Von außen sind die Absencen manchmal kaum zu erkennen, die Betroffenen sehen kurz starr vor sich hin, sind aber so schnell wieder bei Bewusstsein, dass Absencen von Außenstehenden nicht unbedingt wahrgenommen werden.

Sarah Schneider versuchte im Studium, ihre Absencen zu überspielen, was sehr anstrengend für sie war.

Seltenere Anfallsformen

Neben den beschriebenen Anfallsformen gibt es noch eine Fülle weiterer Anfallsarten, die hier nicht alle aufgeführt werden können.

Eine Interviewpartnerin leidet an einer Epilepsia partialis continua, einem fokalen myoklonischen Status. Sie hat seit Beginn der Erkrankung vor einigen Jahren Myoklonien, also kleine Muskelzuckungen im rechten Arm, die ständig andauern. Je nach Medikament, das sie nimmt, sind die Zuckungen mal stärker oder mal schwächer, aber sie gehen nie ganz weg.

In ihrem rechten Arm hat Renate Lang fast immer ein Muskelzucken.

Beate Pohl hatte schon sehr viele verschiedene Anfallsarten im Laufe ihres Lebens. Eine zeit lang hatte sie auch Lachanfälle, sogenannte gelastische Anfälle, bei denen die Betroffenen unwillkürlich und ohne es steuern zu können im Anfall lachen müssen. Nach ungefähr zwei Jahren verschwand diese Anfallsform bei Beate Pohl wieder.

Wie häufig die Anfälle auftreten und zu welchen Zeiten, ist bei unseren Erzählern sehr unterschiedlich. Für manche ist es schon eine Verbesserung, dass sie nur noch einen Anfall am Tag haben, andere haben in ihrem Leben nur 2-4 Anfälle im Verlaufe vieler Jahre gehabt.

Auch wann die Anfälle auftreten, ist sehr unterschiedlich: einige Interviewpartner haben ausschließlich schlafgebundene Anfälle, die nachts auftreten.

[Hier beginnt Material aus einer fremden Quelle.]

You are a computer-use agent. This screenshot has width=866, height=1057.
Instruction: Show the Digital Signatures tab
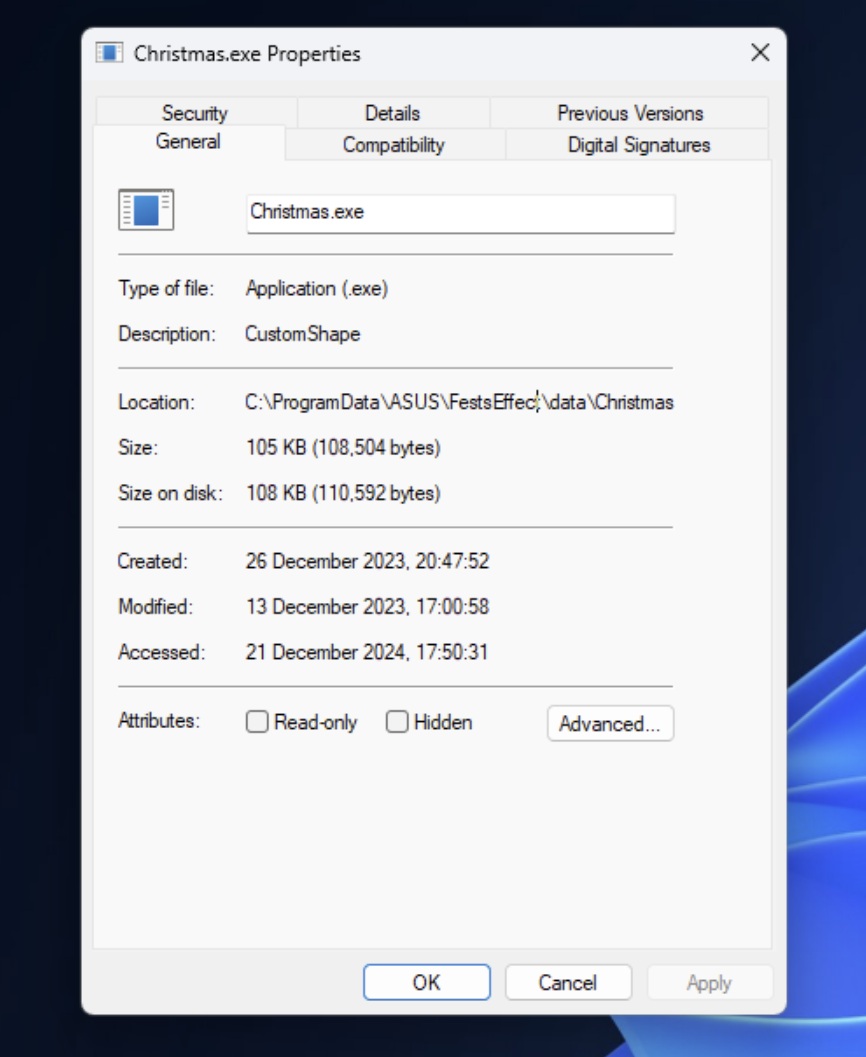pos(639,144)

Julia Brandt hat nur schlafgebundene Anfälle, das macht manches einfacher.

Bei anderen können die Anfälle zu jeder Tag- und Nachtzeit auftreten (siehe auch Thementext „Anfallsauslöser und Kontrollierbarkeit“). Bei einigen Erzählern treten die Anfälle immer gehäuft auf, in sogenannten Clustern, danach ist dann wieder einige Zeit Ruhe.

Viele unserer Interviewpartner finden es sehr komisch , dass sie selbst von ihren Anfällen nichts oder nur wenig mitbekommen, obwohl es ihnen ja geschieht.

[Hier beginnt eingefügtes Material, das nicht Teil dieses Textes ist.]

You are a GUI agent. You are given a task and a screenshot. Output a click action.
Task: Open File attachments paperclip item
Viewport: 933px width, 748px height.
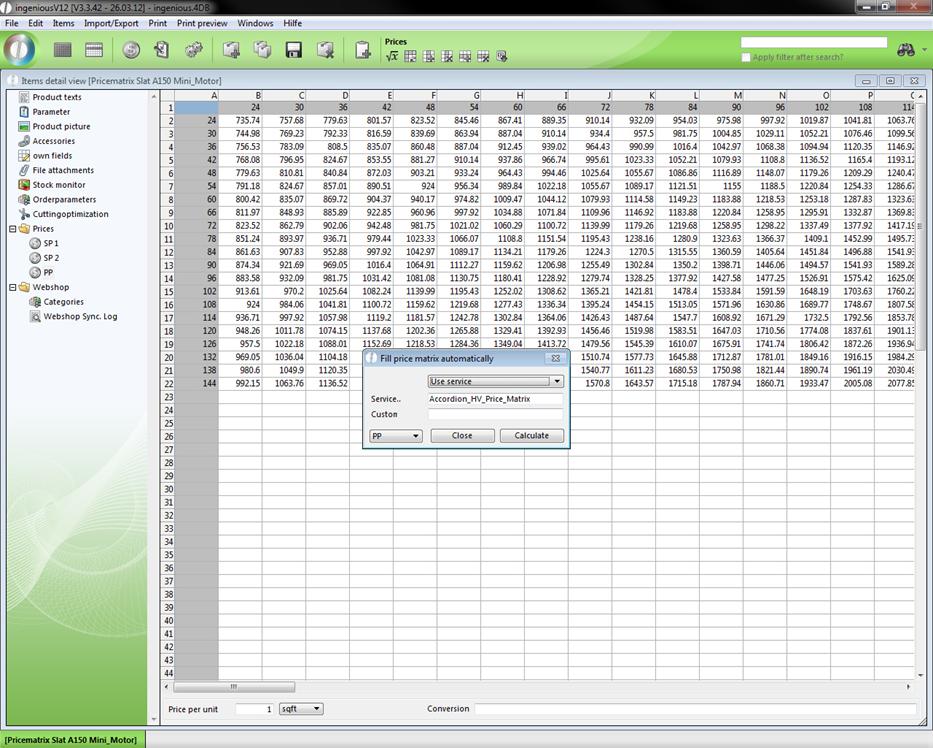tap(62, 170)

Martin Vogt beschreibt das mit dem Satz: „bin nie dabei und bin doch dabei“.

So berichten einige, dass sie ganz auf die Schilderungen der Menschen um sie herum angewiesen sind, um zu wissen, ob sie Anfälle hatten und wie diese aussehen. Einige berichten, dass es ihnen anfangs schwer fiel, zu glauben, dass sie wirklich einen Anfall hatten.

Timo Lindner glaubte als Kind, seine Familie wolle ihn nur ärgern mit den Schilderungen der Anfälle.

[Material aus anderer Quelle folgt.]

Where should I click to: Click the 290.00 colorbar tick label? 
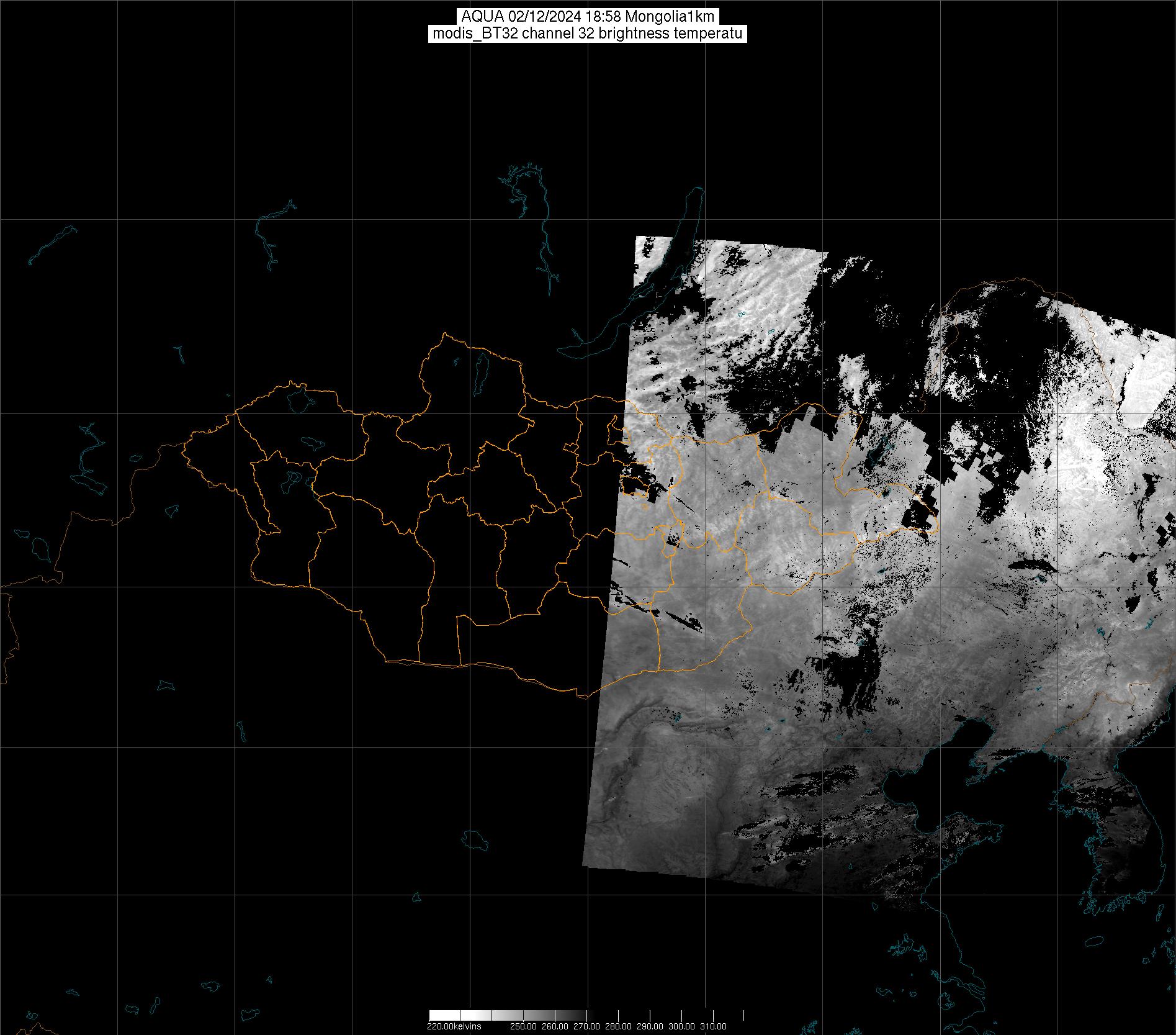[650, 1026]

Viele Erzähler mit komplex-fokalen Anfällen berichten, dass sie plötzlich eine Erinnerungslücke haben. ihnen fehlt „ein Stück“, die Zeit ist vorangeschritten oder sie finden sich plötzlich an einem anderen Ort und wissen nicht, wie sie hier hin gekommen sind.

Martin Vogt bemerkt seine Anfälle, weil ihm ein paar Minuten fehlen.

Andere, die z.B. nächtliche tonisch-klonische Anfälle haben, berichten, dass sie es am nächsten Tag am Zungenbiss oder am Muskelkater spüren, dass sie wieder einen Anfall hatten.

Psychogene Anfälle

Neben den geschilderten epileptischen Anfällen, die durch Veränderungen in der Nerventätigkeit des Gehirns ausgelöst werden, gibt es auch Anfälle, die durch psychische Ursachen entstehen. Diese können vom Erscheinungsbild epileptischen Anfällen so ähnlich sehen, dass selbst Ärzte die beiden Formen nicht auseinander halten können. Eindeutig lassen sie sich diagnostizieren, wenn während eines Anfalls ein EEG abgeleitet wird.

Einige unserer Interviewpartner haben beide Formen von Anfällen. Sie haben eine Epilepsie und zusätzlich bekamen sie irgendwann im Laufe der Zeit auch psychogene Anfälle

Martin Krüger hat neben den epileptischen auch psychogene Anfälle.

Eine Interviewpartnerin hatte kurz vor dem Interview erfahren, dass sie nicht, wie sie jahrelang dachte, epileptische, sondern ausschließlich psychogene Anfälle hat.

Die Suche nach einer Ursache für die psychogenen Anfälle ist schwierig für Silke Fuchs.

Silke Fuchs erklärt, wie es zu psychogenen Anfällen kommt.